> [Exercise data]

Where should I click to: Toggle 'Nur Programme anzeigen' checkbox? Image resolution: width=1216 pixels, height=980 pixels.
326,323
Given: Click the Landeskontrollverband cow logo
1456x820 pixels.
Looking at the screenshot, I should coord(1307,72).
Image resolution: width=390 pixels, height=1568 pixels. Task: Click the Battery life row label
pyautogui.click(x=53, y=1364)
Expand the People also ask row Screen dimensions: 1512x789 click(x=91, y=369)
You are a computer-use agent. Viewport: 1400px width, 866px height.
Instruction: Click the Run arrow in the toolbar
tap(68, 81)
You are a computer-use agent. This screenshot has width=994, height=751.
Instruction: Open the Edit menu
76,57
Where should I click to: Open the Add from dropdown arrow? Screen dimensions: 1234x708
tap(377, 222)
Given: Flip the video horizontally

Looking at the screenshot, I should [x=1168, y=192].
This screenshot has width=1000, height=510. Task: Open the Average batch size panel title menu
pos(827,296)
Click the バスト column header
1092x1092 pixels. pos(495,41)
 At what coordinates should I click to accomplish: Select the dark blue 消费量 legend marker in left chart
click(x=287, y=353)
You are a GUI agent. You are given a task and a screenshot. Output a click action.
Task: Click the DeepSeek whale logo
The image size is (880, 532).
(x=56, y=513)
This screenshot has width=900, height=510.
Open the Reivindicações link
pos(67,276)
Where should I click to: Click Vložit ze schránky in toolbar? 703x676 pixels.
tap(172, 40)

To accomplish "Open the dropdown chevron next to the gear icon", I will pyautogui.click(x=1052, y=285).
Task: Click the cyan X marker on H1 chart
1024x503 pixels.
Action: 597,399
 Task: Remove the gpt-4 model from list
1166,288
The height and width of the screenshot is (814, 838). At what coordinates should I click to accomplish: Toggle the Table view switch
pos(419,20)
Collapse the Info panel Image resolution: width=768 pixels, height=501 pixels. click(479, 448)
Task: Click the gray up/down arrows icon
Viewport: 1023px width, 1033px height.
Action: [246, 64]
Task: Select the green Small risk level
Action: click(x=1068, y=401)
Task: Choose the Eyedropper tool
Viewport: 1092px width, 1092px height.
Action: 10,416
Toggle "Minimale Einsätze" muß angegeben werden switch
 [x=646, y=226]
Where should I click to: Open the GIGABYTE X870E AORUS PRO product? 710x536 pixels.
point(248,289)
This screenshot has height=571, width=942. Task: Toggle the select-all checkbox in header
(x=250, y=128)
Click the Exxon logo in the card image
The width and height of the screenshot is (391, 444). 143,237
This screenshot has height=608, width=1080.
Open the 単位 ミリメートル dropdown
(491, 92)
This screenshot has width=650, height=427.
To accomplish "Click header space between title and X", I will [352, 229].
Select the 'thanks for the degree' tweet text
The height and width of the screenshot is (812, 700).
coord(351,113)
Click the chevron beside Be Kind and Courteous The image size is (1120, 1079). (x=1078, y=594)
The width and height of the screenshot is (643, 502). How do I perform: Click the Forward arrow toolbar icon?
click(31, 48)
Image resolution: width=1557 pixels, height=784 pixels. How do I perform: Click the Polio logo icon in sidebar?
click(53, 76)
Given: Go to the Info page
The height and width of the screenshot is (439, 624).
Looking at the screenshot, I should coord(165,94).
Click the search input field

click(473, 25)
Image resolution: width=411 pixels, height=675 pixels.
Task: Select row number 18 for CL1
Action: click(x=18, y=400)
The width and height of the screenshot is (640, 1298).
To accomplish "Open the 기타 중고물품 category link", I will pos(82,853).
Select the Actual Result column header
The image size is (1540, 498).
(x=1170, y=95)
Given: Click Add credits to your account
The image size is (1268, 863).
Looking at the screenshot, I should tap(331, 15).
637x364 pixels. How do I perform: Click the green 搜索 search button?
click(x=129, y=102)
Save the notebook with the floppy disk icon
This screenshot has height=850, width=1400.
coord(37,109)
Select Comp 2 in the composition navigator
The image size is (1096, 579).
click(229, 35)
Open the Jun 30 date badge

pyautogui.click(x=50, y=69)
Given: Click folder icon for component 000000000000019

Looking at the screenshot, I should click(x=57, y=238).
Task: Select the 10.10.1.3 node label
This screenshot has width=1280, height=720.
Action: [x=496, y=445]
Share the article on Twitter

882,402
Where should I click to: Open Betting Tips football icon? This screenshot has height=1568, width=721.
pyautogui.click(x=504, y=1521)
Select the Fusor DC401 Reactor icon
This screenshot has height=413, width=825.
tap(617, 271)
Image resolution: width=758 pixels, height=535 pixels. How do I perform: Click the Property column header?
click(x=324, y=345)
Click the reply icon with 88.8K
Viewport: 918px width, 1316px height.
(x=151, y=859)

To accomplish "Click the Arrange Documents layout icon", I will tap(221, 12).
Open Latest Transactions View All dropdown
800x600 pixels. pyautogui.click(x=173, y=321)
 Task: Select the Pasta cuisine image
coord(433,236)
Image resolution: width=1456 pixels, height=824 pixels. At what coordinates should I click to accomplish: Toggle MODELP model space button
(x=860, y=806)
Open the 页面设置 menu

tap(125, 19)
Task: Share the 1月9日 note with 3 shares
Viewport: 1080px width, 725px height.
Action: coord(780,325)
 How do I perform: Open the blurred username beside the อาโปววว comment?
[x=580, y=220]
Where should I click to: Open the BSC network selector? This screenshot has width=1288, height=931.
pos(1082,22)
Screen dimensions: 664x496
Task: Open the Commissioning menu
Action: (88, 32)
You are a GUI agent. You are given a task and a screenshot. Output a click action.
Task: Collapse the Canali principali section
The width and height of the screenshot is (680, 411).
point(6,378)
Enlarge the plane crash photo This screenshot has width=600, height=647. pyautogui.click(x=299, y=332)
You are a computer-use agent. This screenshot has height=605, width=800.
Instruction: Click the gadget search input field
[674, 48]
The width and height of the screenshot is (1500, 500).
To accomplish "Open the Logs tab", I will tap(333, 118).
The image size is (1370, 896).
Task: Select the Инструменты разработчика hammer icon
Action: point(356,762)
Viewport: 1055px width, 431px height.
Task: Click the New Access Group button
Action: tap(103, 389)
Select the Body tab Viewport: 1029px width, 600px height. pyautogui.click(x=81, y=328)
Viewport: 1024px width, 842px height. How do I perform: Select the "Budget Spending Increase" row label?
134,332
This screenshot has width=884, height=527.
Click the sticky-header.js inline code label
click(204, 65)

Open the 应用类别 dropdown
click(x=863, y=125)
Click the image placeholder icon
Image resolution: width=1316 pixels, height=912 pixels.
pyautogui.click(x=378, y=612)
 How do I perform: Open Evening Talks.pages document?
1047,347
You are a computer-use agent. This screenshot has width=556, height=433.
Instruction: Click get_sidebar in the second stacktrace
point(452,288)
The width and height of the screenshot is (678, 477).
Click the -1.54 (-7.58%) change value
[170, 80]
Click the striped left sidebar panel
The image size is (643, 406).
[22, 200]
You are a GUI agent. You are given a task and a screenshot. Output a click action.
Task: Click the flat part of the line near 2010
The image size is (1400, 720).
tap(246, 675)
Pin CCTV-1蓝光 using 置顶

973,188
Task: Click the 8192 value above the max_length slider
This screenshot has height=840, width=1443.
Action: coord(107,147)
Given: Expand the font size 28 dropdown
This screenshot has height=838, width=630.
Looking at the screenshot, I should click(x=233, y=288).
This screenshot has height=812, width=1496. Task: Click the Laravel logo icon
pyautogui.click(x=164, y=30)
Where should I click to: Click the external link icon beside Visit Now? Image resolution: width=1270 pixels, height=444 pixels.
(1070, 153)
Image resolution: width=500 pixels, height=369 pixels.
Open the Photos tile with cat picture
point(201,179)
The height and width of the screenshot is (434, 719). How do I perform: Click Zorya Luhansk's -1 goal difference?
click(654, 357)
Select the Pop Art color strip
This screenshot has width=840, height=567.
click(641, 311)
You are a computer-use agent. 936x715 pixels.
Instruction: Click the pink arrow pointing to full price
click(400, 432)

> [What you have to do]
Keep both end lines and retype everything in the records above from the line containing "The width and height of the screenshot is (640, 1298)." through the line containing "Save the notebook with the floppy disk icon", exactly, with nothing else.

> [Your response]
The width and height of the screenshot is (640, 1298).
To accomplish "Open the 기타 중고물품 category link", I will pos(82,853).
Select the Actual Result column header
The image size is (1540, 498).
(x=1170, y=95)
Given: Click Add credits to your account
The image size is (1268, 863).
Looking at the screenshot, I should tap(331, 15).
637x364 pixels. How do I perform: Click the green 搜索 search button?
click(x=129, y=102)
Save the notebook with the floppy disk icon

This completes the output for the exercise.